Copy, exactly and without additions, every line in the records below from the one holding "印鑑（法人用） (161, 203)" through the one holding "校正について (86, 2129)", both ends included.

─── Provided information

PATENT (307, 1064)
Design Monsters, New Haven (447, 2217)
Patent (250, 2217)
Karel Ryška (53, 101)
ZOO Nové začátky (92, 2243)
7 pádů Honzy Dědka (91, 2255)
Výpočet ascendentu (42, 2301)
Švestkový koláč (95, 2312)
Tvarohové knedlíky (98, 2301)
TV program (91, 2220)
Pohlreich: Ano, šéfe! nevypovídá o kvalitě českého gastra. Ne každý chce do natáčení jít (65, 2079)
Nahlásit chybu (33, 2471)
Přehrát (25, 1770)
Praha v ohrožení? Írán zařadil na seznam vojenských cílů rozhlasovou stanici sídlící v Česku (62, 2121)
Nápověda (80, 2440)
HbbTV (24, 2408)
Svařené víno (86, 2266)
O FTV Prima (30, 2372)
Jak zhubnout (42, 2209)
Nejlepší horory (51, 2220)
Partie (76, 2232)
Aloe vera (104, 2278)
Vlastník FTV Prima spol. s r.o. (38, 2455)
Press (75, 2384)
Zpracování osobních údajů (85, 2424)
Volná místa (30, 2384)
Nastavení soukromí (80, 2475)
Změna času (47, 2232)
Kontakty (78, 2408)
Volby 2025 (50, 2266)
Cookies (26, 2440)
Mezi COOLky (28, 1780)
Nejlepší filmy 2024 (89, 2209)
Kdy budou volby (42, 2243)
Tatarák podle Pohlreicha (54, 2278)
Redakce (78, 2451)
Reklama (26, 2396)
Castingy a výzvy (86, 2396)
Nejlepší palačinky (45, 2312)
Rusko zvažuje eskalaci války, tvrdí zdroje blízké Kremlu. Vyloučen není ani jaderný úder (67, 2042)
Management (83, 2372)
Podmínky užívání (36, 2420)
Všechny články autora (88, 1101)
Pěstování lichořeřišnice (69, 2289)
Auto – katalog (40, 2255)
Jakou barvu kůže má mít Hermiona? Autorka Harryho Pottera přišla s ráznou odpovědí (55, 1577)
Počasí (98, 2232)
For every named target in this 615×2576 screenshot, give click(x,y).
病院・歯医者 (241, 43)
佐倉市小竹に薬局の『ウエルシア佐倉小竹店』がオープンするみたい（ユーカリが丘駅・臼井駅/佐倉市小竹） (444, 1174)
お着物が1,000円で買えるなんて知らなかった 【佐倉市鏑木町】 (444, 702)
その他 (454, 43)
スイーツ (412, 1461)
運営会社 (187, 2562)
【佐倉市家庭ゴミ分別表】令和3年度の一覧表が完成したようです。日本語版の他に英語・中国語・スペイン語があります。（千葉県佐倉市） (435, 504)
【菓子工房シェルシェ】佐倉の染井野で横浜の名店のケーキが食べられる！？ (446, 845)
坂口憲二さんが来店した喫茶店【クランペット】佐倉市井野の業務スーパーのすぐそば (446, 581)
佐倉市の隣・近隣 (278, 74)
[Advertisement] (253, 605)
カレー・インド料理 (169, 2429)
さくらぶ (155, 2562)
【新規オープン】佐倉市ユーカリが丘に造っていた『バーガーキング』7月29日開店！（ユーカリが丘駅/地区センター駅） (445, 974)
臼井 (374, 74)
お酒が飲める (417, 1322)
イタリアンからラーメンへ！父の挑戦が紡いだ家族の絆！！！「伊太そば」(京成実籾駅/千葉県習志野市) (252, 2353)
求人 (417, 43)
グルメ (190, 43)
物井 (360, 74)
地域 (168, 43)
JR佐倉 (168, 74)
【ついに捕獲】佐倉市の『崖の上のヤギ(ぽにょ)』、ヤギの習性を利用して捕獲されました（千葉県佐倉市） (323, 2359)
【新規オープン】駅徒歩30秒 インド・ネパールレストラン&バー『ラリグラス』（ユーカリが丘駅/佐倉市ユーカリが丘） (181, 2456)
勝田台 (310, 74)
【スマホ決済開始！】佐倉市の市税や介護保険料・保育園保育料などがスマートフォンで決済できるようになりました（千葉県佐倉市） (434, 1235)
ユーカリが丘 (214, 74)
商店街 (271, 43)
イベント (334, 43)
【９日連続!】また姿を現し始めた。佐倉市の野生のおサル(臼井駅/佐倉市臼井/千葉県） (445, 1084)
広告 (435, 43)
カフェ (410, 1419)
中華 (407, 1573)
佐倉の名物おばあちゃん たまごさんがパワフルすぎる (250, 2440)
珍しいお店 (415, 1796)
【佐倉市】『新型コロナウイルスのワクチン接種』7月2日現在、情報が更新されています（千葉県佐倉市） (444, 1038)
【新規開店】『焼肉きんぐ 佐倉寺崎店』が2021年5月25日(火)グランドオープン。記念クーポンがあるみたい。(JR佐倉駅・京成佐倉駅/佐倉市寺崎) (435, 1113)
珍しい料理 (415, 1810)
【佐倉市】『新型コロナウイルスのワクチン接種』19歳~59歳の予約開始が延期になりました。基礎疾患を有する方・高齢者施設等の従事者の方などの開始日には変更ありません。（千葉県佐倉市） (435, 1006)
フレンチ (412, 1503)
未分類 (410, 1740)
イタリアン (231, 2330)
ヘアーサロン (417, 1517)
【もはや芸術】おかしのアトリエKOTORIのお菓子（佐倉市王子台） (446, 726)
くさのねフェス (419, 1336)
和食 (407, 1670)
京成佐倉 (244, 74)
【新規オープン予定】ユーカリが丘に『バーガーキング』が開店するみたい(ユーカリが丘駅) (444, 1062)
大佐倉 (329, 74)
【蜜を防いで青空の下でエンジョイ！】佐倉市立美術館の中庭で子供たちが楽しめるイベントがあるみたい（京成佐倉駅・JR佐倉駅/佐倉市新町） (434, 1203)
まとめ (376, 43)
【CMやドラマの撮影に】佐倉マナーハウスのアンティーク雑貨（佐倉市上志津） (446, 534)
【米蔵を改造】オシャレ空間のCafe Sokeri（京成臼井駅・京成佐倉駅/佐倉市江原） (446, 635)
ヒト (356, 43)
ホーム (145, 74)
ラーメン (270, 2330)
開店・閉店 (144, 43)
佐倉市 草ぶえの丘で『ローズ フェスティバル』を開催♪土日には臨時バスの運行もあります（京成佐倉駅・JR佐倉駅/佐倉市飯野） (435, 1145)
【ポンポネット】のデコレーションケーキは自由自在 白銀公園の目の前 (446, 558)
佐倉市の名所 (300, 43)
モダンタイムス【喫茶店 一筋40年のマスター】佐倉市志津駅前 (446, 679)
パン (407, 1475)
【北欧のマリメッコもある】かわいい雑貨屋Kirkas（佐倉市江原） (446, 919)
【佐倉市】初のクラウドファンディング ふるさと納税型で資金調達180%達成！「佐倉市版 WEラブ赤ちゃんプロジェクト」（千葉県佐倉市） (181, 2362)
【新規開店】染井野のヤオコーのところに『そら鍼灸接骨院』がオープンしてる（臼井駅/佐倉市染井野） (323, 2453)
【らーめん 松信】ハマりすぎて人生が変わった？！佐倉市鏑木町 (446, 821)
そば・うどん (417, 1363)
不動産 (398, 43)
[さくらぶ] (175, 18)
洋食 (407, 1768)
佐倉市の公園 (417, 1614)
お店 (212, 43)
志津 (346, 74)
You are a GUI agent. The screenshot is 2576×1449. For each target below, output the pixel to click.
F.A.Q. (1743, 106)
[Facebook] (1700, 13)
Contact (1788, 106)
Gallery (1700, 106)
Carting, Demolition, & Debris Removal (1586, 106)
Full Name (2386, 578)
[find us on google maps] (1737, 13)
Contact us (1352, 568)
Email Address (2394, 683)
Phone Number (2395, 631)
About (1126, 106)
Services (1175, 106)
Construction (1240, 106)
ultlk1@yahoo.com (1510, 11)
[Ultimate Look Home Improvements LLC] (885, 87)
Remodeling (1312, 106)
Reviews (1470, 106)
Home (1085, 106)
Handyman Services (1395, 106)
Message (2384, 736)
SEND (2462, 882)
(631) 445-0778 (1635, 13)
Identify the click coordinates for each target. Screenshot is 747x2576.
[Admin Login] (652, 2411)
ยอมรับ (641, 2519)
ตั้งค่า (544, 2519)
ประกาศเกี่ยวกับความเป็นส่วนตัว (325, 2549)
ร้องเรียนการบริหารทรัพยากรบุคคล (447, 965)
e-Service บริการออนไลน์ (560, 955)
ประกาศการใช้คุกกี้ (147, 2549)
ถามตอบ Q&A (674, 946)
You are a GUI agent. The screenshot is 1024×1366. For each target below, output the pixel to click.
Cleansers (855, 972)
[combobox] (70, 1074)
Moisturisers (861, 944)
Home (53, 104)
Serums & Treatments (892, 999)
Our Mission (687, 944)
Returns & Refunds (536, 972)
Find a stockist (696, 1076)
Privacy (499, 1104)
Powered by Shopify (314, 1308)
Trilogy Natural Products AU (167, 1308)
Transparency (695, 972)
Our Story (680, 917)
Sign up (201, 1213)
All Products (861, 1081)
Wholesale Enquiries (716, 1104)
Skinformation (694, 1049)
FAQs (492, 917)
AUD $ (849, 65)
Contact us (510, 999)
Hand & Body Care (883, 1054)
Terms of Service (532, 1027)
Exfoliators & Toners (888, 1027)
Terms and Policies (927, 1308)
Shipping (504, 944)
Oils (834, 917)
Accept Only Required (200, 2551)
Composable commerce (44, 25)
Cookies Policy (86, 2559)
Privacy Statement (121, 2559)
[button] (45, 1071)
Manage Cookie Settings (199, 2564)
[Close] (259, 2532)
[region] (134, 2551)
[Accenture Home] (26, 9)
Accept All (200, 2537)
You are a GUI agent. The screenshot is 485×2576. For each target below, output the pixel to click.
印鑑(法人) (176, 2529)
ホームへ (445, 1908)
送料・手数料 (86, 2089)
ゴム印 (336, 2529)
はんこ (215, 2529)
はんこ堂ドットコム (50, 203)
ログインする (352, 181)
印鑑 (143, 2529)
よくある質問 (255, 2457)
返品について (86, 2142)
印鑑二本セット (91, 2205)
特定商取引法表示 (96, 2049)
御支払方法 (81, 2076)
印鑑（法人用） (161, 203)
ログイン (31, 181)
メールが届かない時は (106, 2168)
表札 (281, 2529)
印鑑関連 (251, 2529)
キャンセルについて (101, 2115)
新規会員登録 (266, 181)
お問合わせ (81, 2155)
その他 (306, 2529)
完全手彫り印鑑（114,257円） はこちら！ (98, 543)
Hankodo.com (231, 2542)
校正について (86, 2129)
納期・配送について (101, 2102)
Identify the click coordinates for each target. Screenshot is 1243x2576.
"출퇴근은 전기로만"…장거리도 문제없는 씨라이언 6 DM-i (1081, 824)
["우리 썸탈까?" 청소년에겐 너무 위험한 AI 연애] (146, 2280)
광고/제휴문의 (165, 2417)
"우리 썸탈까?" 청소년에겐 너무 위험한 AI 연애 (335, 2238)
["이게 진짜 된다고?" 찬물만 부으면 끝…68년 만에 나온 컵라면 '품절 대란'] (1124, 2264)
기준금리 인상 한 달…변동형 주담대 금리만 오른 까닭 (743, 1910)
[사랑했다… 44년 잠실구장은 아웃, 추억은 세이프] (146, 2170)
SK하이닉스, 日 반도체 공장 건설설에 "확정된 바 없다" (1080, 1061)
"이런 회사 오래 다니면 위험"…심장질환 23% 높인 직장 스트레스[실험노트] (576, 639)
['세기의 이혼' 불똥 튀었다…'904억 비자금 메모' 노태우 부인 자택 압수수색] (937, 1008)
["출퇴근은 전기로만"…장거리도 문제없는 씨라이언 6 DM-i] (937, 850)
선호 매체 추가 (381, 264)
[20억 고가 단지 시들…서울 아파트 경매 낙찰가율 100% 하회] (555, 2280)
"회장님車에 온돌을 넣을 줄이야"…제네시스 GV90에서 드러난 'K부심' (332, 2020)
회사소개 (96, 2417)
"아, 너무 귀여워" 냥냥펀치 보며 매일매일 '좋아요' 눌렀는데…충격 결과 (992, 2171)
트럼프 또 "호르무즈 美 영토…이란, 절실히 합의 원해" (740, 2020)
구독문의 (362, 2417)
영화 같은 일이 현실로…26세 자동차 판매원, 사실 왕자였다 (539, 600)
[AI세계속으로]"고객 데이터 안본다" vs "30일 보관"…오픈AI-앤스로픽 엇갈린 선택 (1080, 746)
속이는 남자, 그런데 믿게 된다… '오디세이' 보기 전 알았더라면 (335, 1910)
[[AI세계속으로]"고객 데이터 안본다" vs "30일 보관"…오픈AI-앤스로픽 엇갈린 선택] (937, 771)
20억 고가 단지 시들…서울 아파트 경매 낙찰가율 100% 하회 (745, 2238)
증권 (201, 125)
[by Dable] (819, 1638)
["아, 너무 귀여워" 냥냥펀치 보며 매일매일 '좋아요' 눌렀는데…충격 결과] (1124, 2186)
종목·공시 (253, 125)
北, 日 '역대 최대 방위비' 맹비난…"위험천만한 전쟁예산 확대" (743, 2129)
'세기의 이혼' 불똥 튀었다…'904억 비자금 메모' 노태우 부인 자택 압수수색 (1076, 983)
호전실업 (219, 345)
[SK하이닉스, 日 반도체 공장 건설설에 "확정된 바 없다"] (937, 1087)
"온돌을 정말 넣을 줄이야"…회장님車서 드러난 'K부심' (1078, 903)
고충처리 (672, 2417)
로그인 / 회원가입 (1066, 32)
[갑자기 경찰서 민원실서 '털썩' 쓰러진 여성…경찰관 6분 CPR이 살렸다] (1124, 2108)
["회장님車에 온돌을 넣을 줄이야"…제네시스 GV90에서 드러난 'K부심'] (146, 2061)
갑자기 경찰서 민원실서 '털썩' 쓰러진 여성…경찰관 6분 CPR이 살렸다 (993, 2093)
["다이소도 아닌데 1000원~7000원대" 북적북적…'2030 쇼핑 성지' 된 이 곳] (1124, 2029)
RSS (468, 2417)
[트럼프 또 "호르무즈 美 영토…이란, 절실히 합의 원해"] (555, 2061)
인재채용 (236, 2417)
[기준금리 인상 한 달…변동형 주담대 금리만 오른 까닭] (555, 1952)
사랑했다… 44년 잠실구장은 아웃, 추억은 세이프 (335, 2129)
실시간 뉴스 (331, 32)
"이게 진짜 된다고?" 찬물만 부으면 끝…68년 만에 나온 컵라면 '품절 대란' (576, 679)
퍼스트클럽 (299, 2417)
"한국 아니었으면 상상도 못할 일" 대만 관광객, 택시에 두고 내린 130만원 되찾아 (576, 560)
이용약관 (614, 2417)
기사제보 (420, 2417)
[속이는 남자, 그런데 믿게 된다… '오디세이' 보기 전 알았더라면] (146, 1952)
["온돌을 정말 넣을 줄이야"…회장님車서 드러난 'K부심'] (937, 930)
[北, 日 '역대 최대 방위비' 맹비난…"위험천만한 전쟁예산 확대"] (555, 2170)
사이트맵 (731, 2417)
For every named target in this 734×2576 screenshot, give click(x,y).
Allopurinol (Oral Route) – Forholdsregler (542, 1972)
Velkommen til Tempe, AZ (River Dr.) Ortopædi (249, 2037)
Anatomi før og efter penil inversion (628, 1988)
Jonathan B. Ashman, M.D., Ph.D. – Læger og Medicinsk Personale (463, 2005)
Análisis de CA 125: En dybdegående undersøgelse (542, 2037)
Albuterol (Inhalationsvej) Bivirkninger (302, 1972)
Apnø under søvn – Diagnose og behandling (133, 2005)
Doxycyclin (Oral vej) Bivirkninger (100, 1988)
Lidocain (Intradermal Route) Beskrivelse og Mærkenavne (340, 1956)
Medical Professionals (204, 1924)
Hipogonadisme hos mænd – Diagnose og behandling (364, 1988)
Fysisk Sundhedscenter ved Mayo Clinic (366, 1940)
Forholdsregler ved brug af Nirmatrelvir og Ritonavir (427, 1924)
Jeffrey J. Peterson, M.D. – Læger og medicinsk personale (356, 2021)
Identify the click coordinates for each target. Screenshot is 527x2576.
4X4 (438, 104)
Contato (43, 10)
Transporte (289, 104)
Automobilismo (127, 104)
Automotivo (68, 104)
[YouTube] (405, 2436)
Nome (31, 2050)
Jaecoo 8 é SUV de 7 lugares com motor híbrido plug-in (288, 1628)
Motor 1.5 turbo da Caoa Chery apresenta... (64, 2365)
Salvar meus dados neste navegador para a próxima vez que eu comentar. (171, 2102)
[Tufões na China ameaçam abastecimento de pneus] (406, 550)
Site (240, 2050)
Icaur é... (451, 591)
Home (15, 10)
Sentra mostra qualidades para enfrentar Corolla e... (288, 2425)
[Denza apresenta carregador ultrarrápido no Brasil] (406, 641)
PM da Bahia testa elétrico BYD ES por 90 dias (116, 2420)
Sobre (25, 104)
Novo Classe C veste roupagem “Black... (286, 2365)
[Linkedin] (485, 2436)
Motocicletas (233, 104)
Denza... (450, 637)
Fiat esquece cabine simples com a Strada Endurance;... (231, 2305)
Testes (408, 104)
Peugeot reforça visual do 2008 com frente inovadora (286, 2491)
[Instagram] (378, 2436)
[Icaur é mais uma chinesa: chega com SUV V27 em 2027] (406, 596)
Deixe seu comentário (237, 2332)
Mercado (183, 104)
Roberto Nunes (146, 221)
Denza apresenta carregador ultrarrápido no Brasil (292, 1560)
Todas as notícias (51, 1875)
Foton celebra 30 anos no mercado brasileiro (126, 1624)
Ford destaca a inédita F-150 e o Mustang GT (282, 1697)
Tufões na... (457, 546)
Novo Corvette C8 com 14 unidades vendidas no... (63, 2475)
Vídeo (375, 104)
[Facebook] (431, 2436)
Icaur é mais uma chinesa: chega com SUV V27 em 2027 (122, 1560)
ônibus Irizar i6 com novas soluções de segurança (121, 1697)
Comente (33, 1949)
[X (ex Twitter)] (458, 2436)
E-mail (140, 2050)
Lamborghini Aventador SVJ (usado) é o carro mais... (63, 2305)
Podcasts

──────

[Answer to the exercise]
印鑑（法人用） (161, 203)
ログイン (31, 181)
メールが届かない時は (106, 2168)
表札 (281, 2529)
印鑑関連 (251, 2529)
キャンセルについて (101, 2115)
新規会員登録 (266, 181)
お問合わせ (81, 2155)
その他 (306, 2529)
完全手彫り印鑑（114,257円） はこちら！ (98, 543)
Hankodo.com (231, 2542)
校正について (86, 2129)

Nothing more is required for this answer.